I’ve been skirting reading Borges for some time.  Several authors I greatly enjoy point to him as an influence.  Those pointers are always delivered in the sort of hushed tones that one reserves for the influential and unique. A close friend recently recommended Borges’s work and that was the kick I needed to actually go get some.  Hushed tones from Warren Ellis are one thing, but no reason for avoiding the experience sounded good when I tried to say them out loud.

The short stories in Ficciones turn out to be witty and playful in an intellectual sense.  Borges takes an idea and runs as far as he can with it, often under the guise of a literary review. Creating a fictional writer who exemplifies whatever odd approach he wants to explore and then critiquing that author seems the long way around, but the structure is generally powerful and engaging.  He manages to convey the idea of taking himself too seriously and not seriously at all in the same constructs.
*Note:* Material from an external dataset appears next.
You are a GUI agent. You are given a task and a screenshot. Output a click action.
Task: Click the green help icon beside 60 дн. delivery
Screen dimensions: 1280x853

It helps that his writing is both technically brilliant and fantastically dense. The first paragraph or two of one of his stories often contains the whole of the story.  The remaining pages simply illuminate it from other angles, as a hologram.  Most of these are master classes in composition and structure.  Often this is where I say an author makes that look easy.  Not Borges.  It looks like he worked hard to get these stories perfect.

Overall, these stories are rewarding and entertaining on many levels, but expect to invest time to reap those benefits.

Strongly recommended.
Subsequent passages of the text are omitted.